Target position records
----------
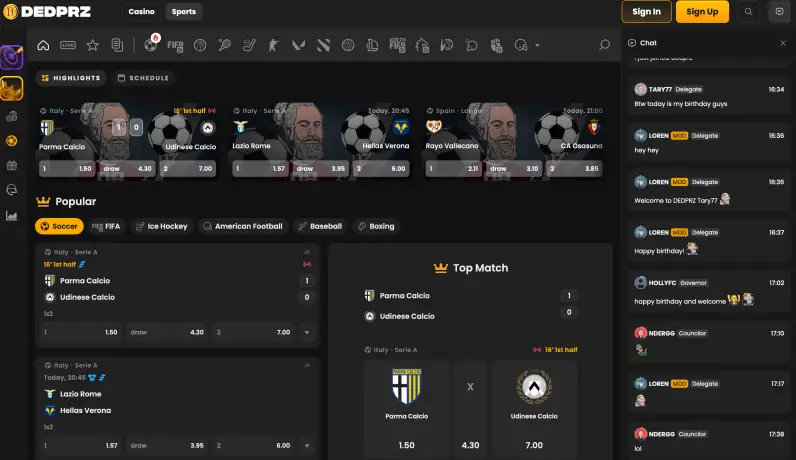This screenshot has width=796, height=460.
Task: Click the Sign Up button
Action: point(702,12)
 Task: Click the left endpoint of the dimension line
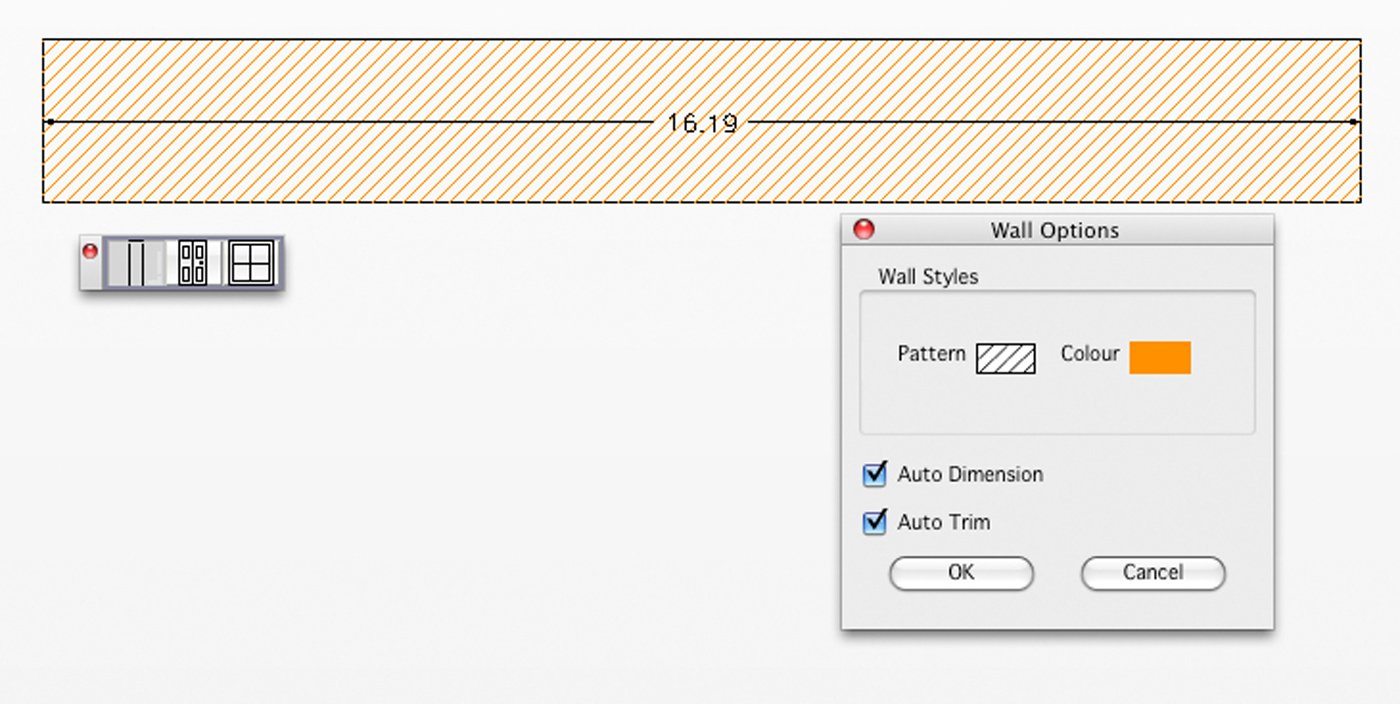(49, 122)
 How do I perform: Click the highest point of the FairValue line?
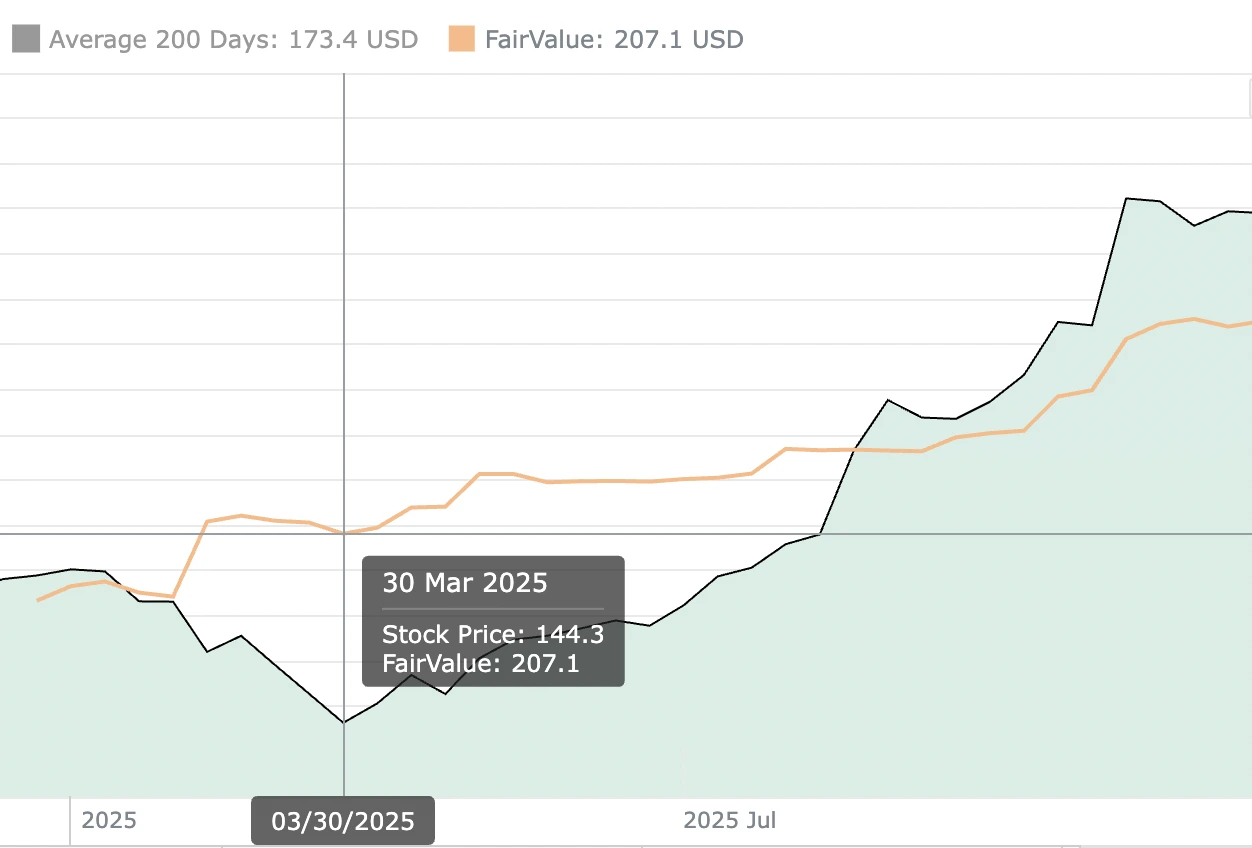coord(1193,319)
----------
### Aim of the task
Please change "line" to "curve" throughout the records and write them out again with everything else unchanged. Leave the pictures out of your answer.

### Response to this exercise
This screenshot has width=796, height=460.
Task: Click the Sign Up button
Action: point(702,12)
 Task: Click the left endpoint of the dimension curve
(49, 122)
 How do I perform: Click the highest point of the FairValue curve?
coord(1193,319)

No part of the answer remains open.